My mind has been running circles ever since I sent Gellert that letter. I hate to say it, but I'm regretting it greatly. I was thinking more so, about others' opinions rather than my own. I mean, what's the worst thing that could happen? I didn't even think about his plan! I really am a horrible boyfriend.

No one's P.O.V

Albus paced back and forth in his office, contemplating what he should do. Gellert means so much to him, but he's worried about what his friends and family would think. Anxious, Albus decides to get some sleep, and come up with what he should do in the morning.

Time skip to the morning

As Dumbledore awoke the next morning, he was determined to come to a conclusion. His biggest decision would have to be his choice between his friend's and family's opinions, Gellert's, and his own. In all honesty, other people's opinions and needs always seemed to come first to Albus. But when weighing out family and friends over Gellert, he can't seem to choose one over the other. Wrong choices have consequences. And making the right choice was always more important, even if it wasn't easy. Albus thought of his brother; Aberforth. He had always hated Gellert with a burning passion for no absolute reason. But Albus never understood what was going through his mind at that time.

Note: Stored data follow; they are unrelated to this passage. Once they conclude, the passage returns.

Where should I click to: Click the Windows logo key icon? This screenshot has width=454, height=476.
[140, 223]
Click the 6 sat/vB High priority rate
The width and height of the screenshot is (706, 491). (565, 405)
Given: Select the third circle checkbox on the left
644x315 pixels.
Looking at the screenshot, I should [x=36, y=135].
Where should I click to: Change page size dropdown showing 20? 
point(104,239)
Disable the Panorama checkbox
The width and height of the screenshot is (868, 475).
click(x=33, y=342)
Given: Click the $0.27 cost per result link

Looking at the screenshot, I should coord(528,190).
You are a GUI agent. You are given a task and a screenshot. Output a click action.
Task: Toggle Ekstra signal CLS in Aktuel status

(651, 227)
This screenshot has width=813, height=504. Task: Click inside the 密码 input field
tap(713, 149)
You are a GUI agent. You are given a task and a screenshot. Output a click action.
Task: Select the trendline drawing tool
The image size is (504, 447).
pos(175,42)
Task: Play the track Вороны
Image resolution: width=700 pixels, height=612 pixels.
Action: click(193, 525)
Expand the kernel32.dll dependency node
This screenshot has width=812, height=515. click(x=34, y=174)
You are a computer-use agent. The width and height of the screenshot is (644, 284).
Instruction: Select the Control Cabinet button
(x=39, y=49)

Next in Albus Dumbledore's decision operation! He had to think of his choices and the pros and cons of each option. This would be the easy part. Albus retrieved a piece of parchment from his draw, an ink pot, and a quill. He had begun.

First, his options. Keep going on as if nothing had happened (that's the easy choice), address Gellert about what he's doing but don't join him (I don't know how I feel about that one), or find him and join him.... (might think about this one, not sure it's right though).

After a long and well thought process of what Albus should do. He had finally made up his mind.

Gellert's P.O.V

I've never felt so alone. Everything seems to be in the way of me and Albus, and there's nothing I can do about it! Usually in a moment like this I would be blaming Aberforth. But this time I have no one to blame but myself. How much longer will this go on before the relationship between Albus and myself fully ceases to exist. Walking into my bathroom, I feel a heavy weight of grief upon my shoulders. Looking into the broken mirror, I look at my hair. And without thinking I grab a shard from the broken mirror and cut off a couple inches. And I've never felt so alive. I feel something move in my waistcoat pocket, and find that the blood pact is glowing. I've read little into the mechanisms of the pact but it's safe to say glowing is a good sign.